With 60 enthusiastic kids attending Story Time, this is not the enforced silence of the library of the past.
“Libraries are changing. They’re calling them the ‘Second Lounge Room of the Community’ now” explained Sue.
One of this Community Lounge Room’s most popular spots is the Gaming Area, which has three PlayStation3s hooked up to three LCD screens. Teens bring in their own games or can borrow from the library’s collection. Dual headphone connections at each station let them play against each other without disturbing the students at the study tables nearby.
Given the sometimes controversial reputation of video games in the community, what does Sue think of the inclusion in the new centre?
“It brings the kids to the library” she said positively, “and hopefully, while they’re in here, they grab a book and realise it’s a nice, safe place to hang out. A lot of students are coming in after school sitting down at the tables and actually studying!”
Programmer Martin Smith agreed: “We spent a lot of time thinking about the things like the gaming areas that made job different”, he continued.
“We talked to everybody involved, and integrated the community feel, right down to the Melton logo, into the design. It’s a true community centre and a great piece of community infrastructure.
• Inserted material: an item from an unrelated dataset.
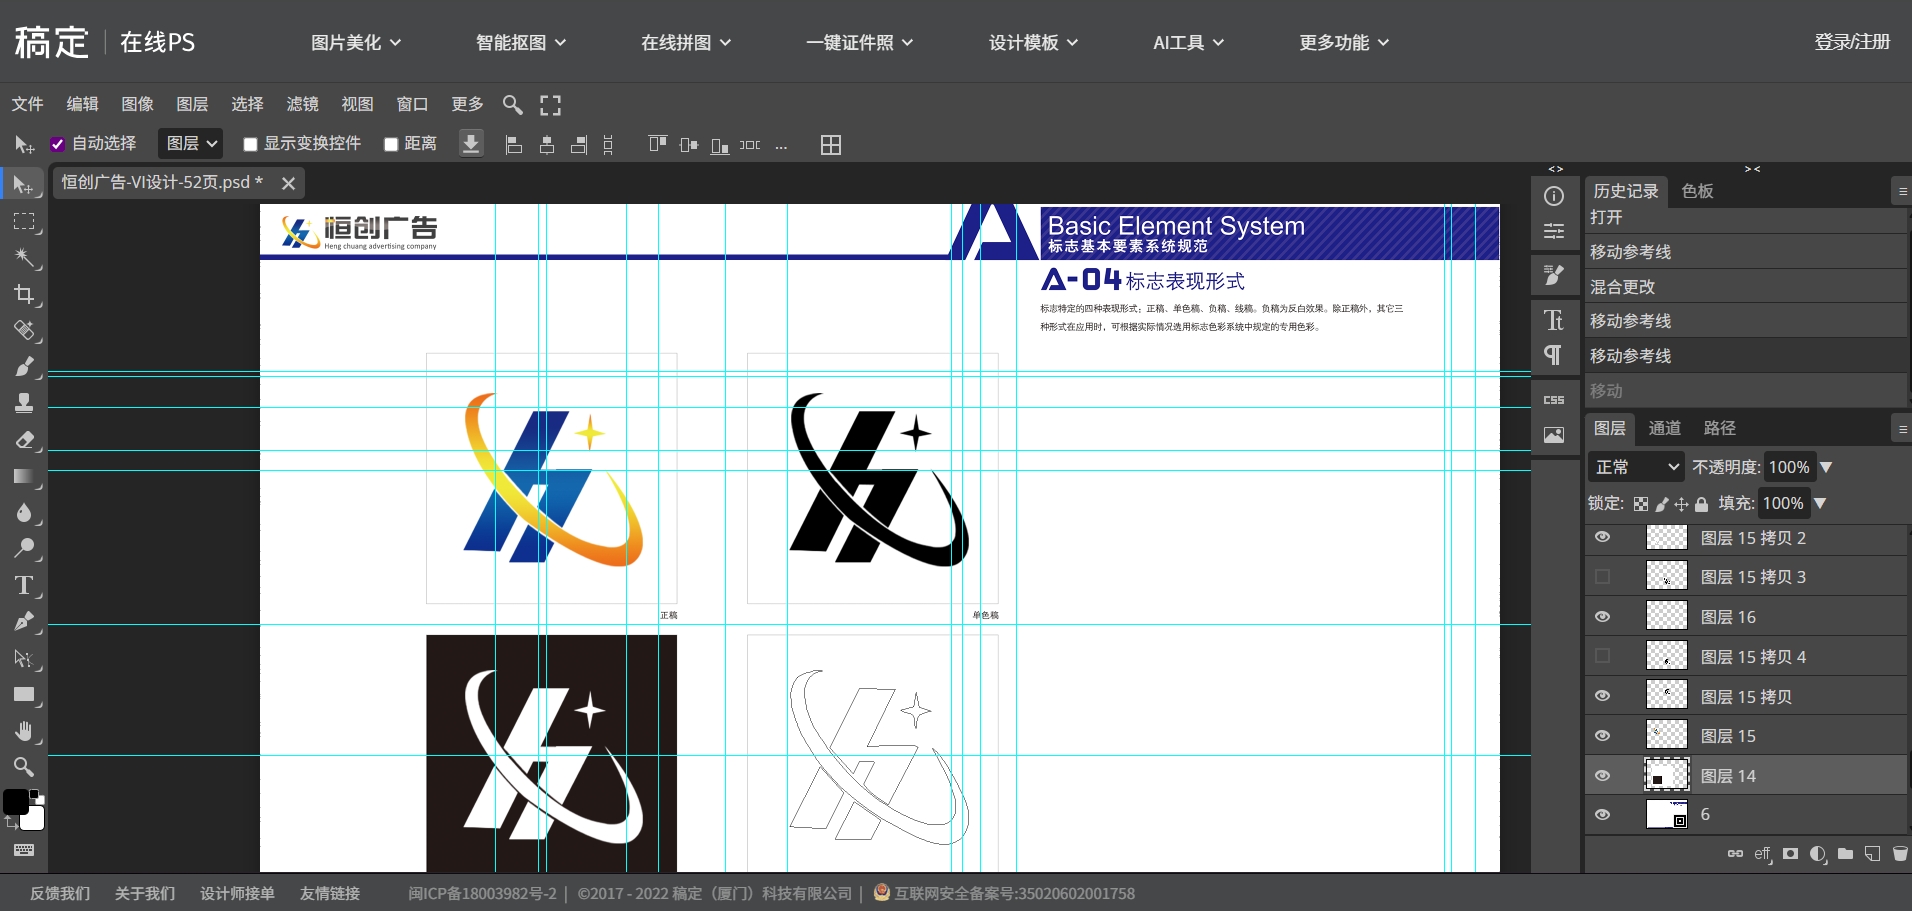This screenshot has width=1912, height=911.
Task: Expand the 不透明度 opacity slider arrow
Action: pos(1826,467)
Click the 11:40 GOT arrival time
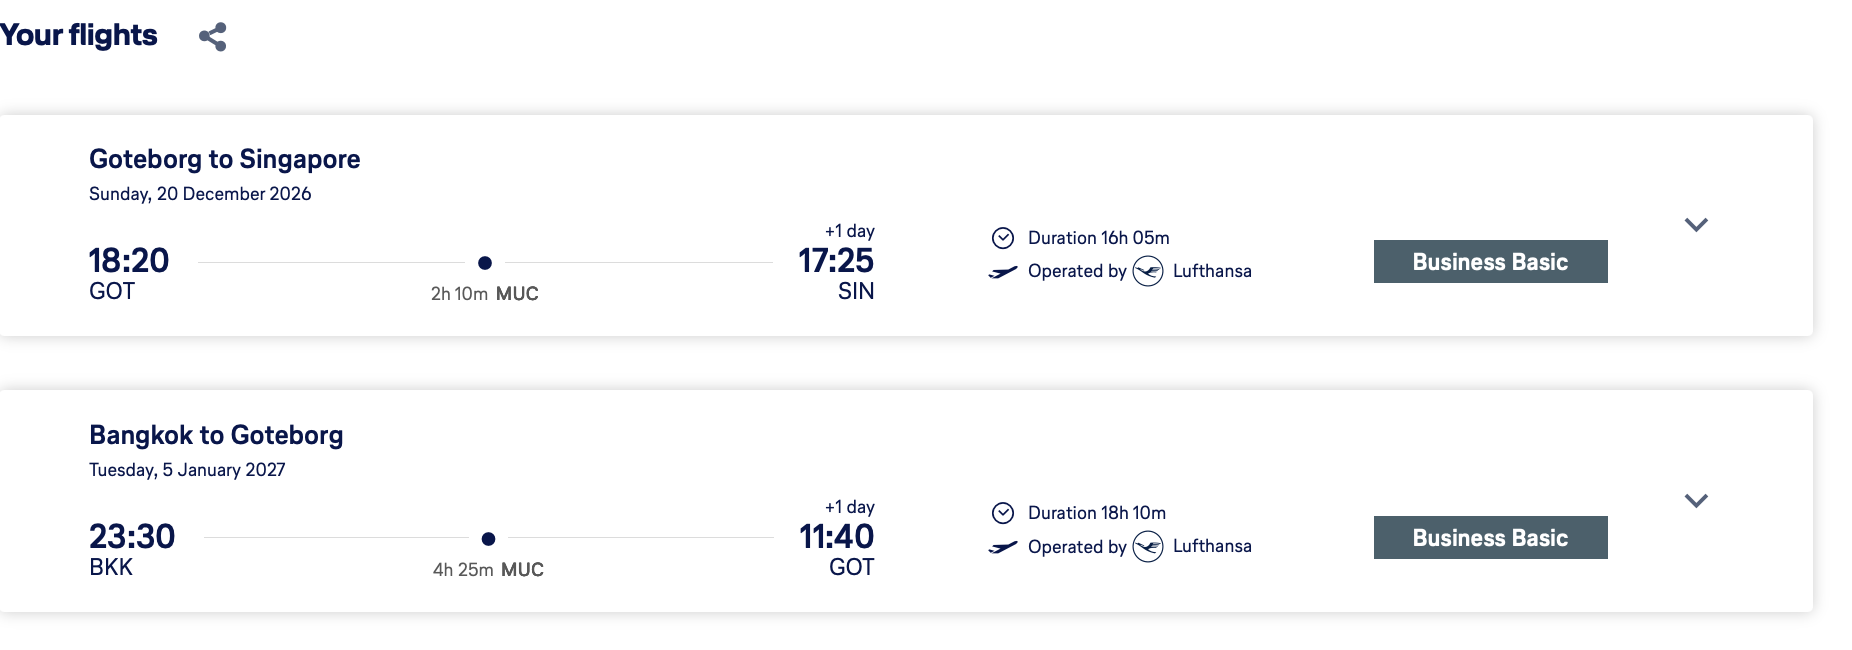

The times I’ve gone back to do follow-up work, we’ve had trouble getting into the meeting rooms because they’re so busy.”
Both the reliability and accessibility of the system are proving the keys to its success. This hasn’t been an easy thing to achieve, considering that significant amounts of legacy connections such as VGA needed to be integrated with HDMI, wired and wireless LAN, lighting and peripherals and then automated to a level where any community group could hold an AV-supported meeting with no staff present.
“On the surface it appears simple, but underneath, it’s quite complicated” Martin shared.
“What makes it work is simplicity and reliability of the touch screens and keypads; this is where high-end control systems leave the other options for dead. They increase system reliability in the end.”
This has led to more people using the library for more purposes more often. Author events, movie nights, ESL courses and historical society presentations all run regularly without staff intervention.
“It’s so straightforward and really easy” agreed Sue.
“People walk in, the lights turn on, connect their laptops by wireless or HDMI and off they go.”
The enhanced facilities now enable the library to offer a wider range a services to a wider range of people, further uniting the community.
“Next year we’re holding more internet, iPad and eReader courses”, Sue enthused.
The future of the library is integrated.